____ Material for this task

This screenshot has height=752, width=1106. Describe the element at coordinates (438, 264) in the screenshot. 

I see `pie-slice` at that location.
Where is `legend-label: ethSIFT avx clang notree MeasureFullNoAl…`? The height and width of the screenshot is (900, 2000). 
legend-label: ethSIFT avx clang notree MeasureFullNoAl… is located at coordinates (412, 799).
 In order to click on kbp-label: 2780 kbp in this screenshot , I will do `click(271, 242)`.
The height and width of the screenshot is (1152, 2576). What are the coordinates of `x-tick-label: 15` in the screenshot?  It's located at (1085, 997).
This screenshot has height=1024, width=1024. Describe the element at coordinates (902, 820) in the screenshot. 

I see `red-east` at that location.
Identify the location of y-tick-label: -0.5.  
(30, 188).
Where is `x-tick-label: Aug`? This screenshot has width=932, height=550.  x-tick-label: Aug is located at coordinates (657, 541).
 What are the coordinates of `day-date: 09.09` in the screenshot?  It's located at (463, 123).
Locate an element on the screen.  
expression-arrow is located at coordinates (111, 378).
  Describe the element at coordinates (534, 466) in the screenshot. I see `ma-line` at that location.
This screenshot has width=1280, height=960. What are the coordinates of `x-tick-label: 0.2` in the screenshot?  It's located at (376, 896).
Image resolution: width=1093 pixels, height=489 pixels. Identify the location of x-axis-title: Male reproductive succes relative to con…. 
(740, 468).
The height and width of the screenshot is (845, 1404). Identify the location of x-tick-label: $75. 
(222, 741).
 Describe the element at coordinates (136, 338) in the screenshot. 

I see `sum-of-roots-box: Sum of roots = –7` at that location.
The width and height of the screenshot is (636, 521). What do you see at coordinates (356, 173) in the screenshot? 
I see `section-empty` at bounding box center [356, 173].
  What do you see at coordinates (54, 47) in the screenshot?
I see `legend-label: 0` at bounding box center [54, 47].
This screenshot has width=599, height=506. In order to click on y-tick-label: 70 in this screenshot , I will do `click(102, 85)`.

________

Work order:
Reproduce the material above, swapping "Identify the location of" for "Give the location of" everywhere it appears and leaving everything else unchanged.

Solution for this problem:
This screenshot has height=752, width=1106. Describe the element at coordinates (438, 264) in the screenshot. 

I see `pie-slice` at that location.
Where is `legend-label: ethSIFT avx clang notree MeasureFullNoAl…`? The height and width of the screenshot is (900, 2000). 
legend-label: ethSIFT avx clang notree MeasureFullNoAl… is located at coordinates (412, 799).
 In order to click on kbp-label: 2780 kbp in this screenshot , I will do `click(271, 242)`.
The height and width of the screenshot is (1152, 2576). What are the coordinates of `x-tick-label: 15` in the screenshot?  It's located at (1085, 997).
This screenshot has height=1024, width=1024. Describe the element at coordinates (902, 820) in the screenshot. 

I see `red-east` at that location.
Give the location of y-tick-label: -0.5.  
(30, 188).
Where is `x-tick-label: Aug`? This screenshot has width=932, height=550.  x-tick-label: Aug is located at coordinates (657, 541).
 What are the coordinates of `day-date: 09.09` in the screenshot?  It's located at (463, 123).
Locate an element on the screen.  
expression-arrow is located at coordinates (111, 378).
  Describe the element at coordinates (534, 466) in the screenshot. I see `ma-line` at that location.
This screenshot has width=1280, height=960. What are the coordinates of `x-tick-label: 0.2` in the screenshot?  It's located at (376, 896).
Image resolution: width=1093 pixels, height=489 pixels. Give the location of x-axis-title: Male reproductive succes relative to con…. 
(740, 468).
The height and width of the screenshot is (845, 1404). Give the location of x-tick-label: $75. 
(222, 741).
 Describe the element at coordinates (136, 338) in the screenshot. 

I see `sum-of-roots-box: Sum of roots = –7` at that location.
The width and height of the screenshot is (636, 521). What do you see at coordinates (356, 173) in the screenshot? 
I see `section-empty` at bounding box center [356, 173].
  What do you see at coordinates (54, 47) in the screenshot?
I see `legend-label: 0` at bounding box center [54, 47].
This screenshot has width=599, height=506. In order to click on y-tick-label: 70 in this screenshot , I will do `click(102, 85)`.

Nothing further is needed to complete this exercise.